Category: Technical papers from the Journal of Pipeline Engineering
Downloadable: Yes 
Catalog No.: 2218s
Date of Publication: Dec 1 2010 12:00AM
Price: $25.00 US
Authors: Dr Robert Andrews, Dr Jane Haswell, and Russell Cooper
Abstract: A HYPOTHETICAL CONCERN has been raised that leaks in a CO2 pipeline could escalate to a propagating fracture. This is due to the potentially large temperature drop associated with the expansion of either gaseous or dense-phase CO2 to ambient conditions. It is suggested this local cooling would lower the pipe wall temperature to an extent that a brittle fracture would initiate followed by a transition to a propagating fracture. Although such a mechanism could theoretically occur in natural gas pipelines, there is increased concern for CO2 transport because of the different thermodynamic behaviour of the contents, particularly for dense-phase transport.

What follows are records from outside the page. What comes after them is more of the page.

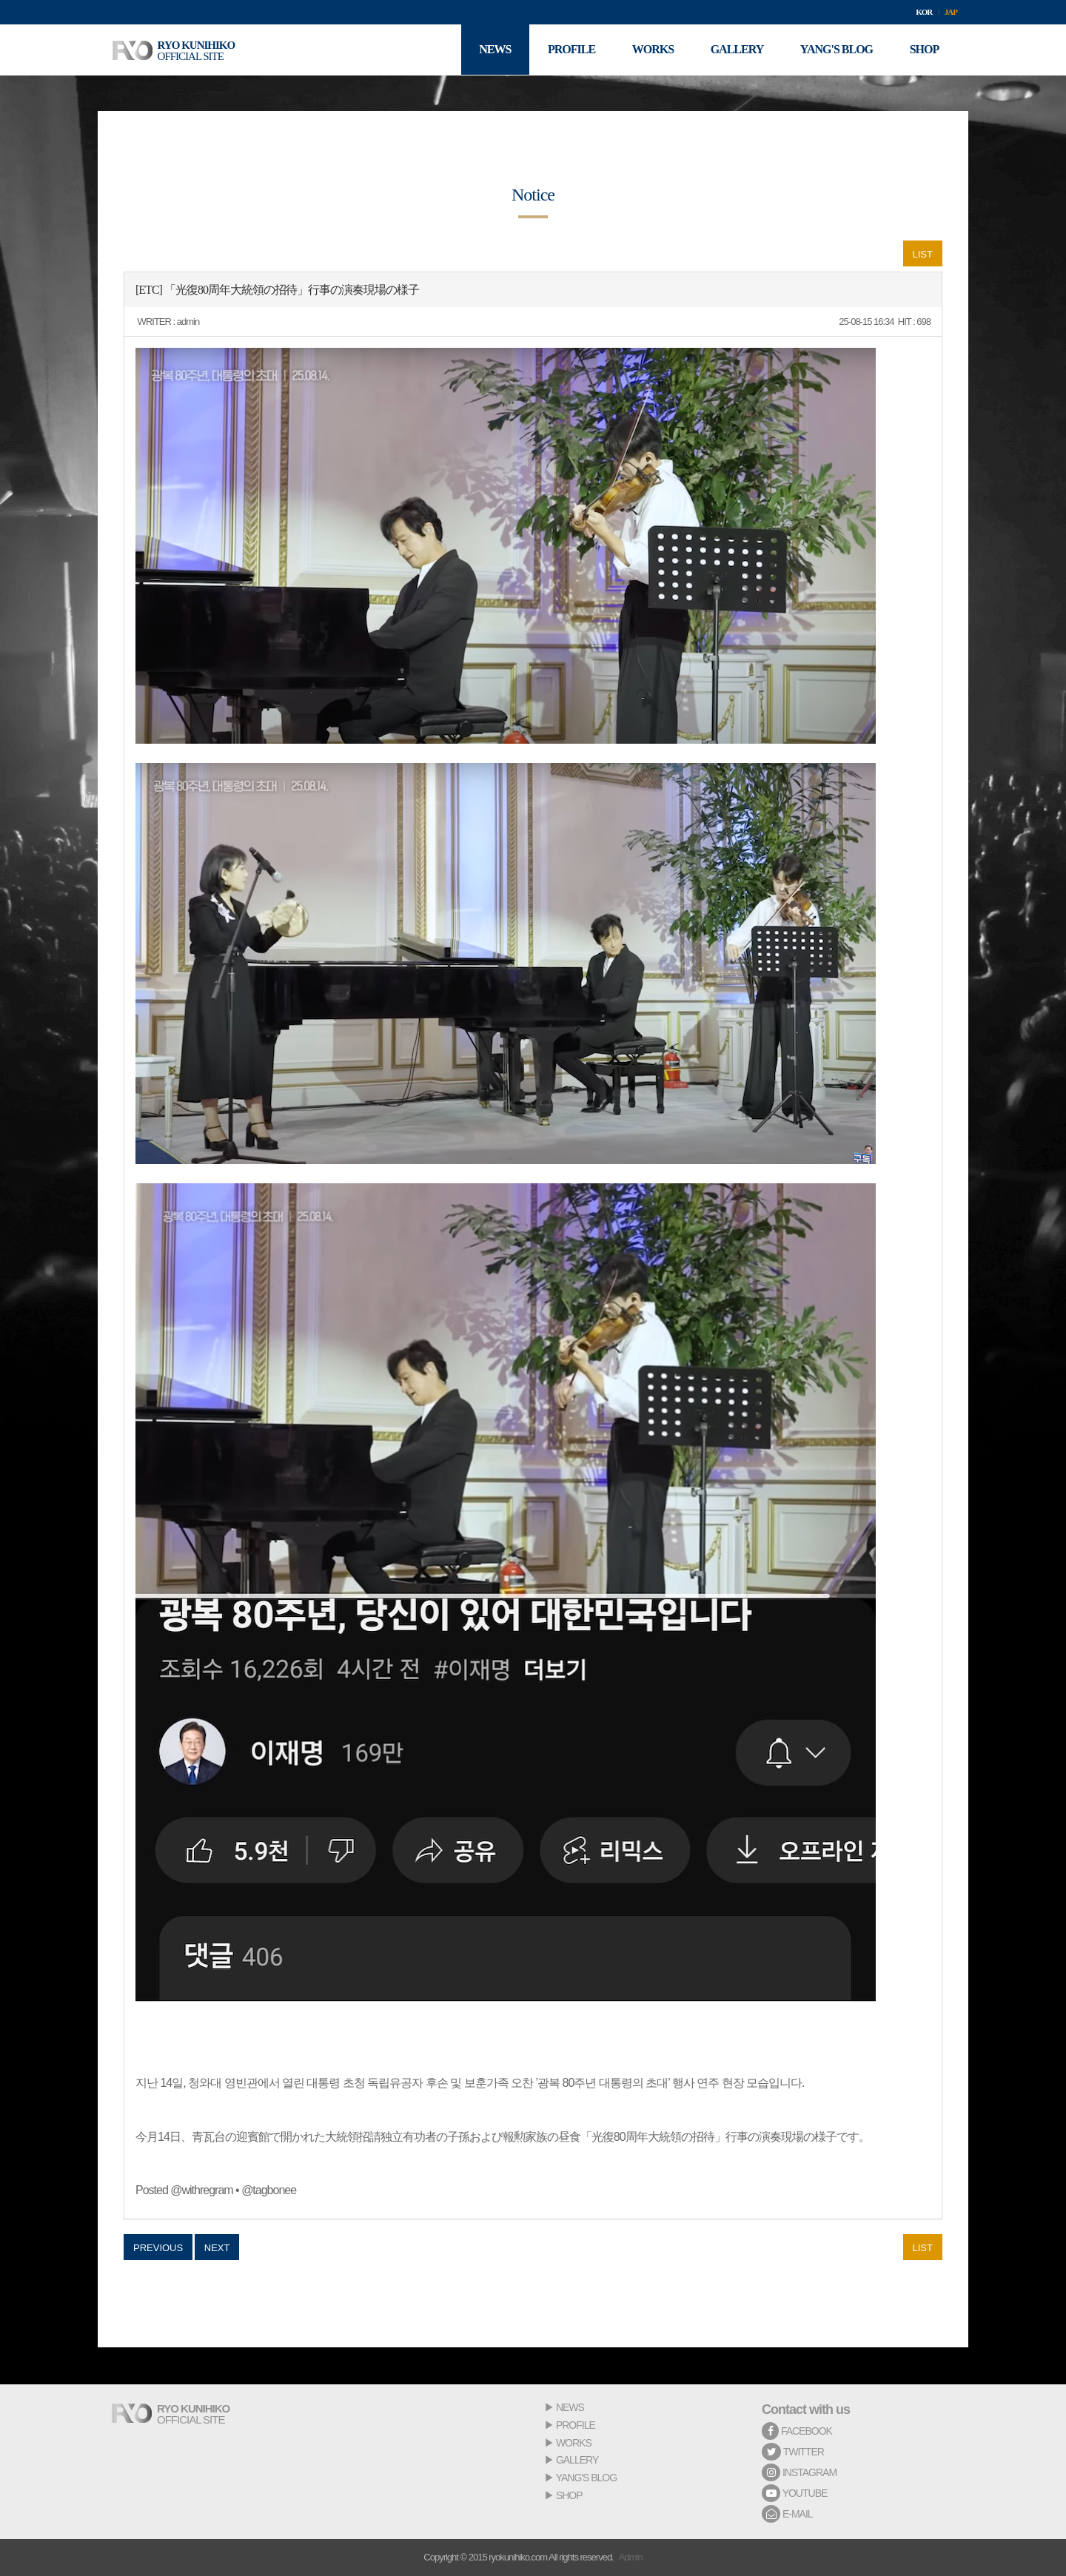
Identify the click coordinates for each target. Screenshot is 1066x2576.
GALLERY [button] (736, 50)
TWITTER (793, 2452)
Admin (631, 2557)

This paper critically reviews the literature associated with this postulated failure mechanism and other studies on the cooling of cracks and holes by escaping fluid. It is concluded that pipelines constructed to modern standards are not at risk. Limited crack extension may occur when the leak is through a ‘tight’ crack in a material of low toughness. However, the crack will arrest as it enters warmer material remote from the leak. Escalation to a propagating fracture can be controlled using methods which are widely used and understood in the pipeline industry.